Salafis oppose Saudi infrastructure loan, claiming ‘usury’

Salafi lawmakers have again cast doubts over the religious legitimacy of a loan, this time from Saudi Arabia, saying that they fear that its interest rate qualifies as usury.

The dispute comes just one day after lawmakers voiced opposition to a loan from the European Union for the same reason.

MPs from the Nour Party got into a rancorous debate with Freedom and Justice Party MPs Monday over an agreement between Egypt and Saudi Arabia for the latter to fund a drinking water project in Nasser City.

Nour Party members demanded that the agreement be reviewed by Al-Azhar's Senior Scholars Authority, saying the 225 million riyal loan carried a usurous interest rate. Article 4 of the Constitution stipulates that “Al-Azhar Senior Scholars are to be consulted on matters pertaining to Islamic law.”

However, FJP lawmakers denied that the loan was equal to usury and voted in favor of it.
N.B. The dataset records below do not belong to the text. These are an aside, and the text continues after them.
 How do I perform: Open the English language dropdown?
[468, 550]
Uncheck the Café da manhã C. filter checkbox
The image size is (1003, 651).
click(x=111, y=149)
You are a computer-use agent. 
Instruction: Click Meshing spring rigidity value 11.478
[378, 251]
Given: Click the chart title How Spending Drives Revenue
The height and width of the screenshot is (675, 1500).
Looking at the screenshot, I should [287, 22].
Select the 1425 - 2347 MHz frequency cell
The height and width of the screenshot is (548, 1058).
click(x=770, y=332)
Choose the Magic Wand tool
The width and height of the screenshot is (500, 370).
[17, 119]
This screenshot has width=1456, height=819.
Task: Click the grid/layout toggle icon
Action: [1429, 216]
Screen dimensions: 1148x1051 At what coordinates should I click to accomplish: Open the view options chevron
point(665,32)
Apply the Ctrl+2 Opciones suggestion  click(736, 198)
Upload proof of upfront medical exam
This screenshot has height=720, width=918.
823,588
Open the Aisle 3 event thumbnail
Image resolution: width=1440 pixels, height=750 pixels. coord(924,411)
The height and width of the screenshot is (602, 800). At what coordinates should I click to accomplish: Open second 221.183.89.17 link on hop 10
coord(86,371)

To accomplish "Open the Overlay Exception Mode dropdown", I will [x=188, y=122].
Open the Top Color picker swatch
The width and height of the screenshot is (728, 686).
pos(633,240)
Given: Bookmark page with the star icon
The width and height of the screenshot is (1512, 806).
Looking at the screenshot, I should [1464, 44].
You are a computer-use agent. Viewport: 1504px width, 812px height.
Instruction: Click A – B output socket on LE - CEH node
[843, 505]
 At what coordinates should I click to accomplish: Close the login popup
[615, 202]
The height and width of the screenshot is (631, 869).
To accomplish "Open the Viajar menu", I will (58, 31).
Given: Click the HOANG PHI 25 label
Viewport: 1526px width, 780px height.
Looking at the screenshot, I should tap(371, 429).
Nour Party member Ahmed al-Rawy said during the debate that both the EU and the Saudi Arabian loans charged the same high interest rates, qualifying them as usury. Shura Council Speaker Ahmed Fahmy responded by saying, “We’re not experts; we have to get out of this controversy,” prompting Rawy to call for the issue to be referred to Al-Azhar.

Shura Council Majority Leader Essam al-Erian dismissed claims that the loan violates Sharia, saying that both Egypt and Saudi Arabia adhere to Sharia and calling on the council to quickly approve the loan in light of the country's deteriorating infrastructure.

Last year saw heated debate over whether or not a now-delayed loan from the International Monetary Authority was Sharia-compliant. Salafis had initially opposed the loan, saying it was usurous, but prominent Salafi preacher Yasser Borhamy later issued a Fatwa saying that the loan could be considered a grant, since its interest rate was only 1.1 percent and could be paid in the form of administrative fees.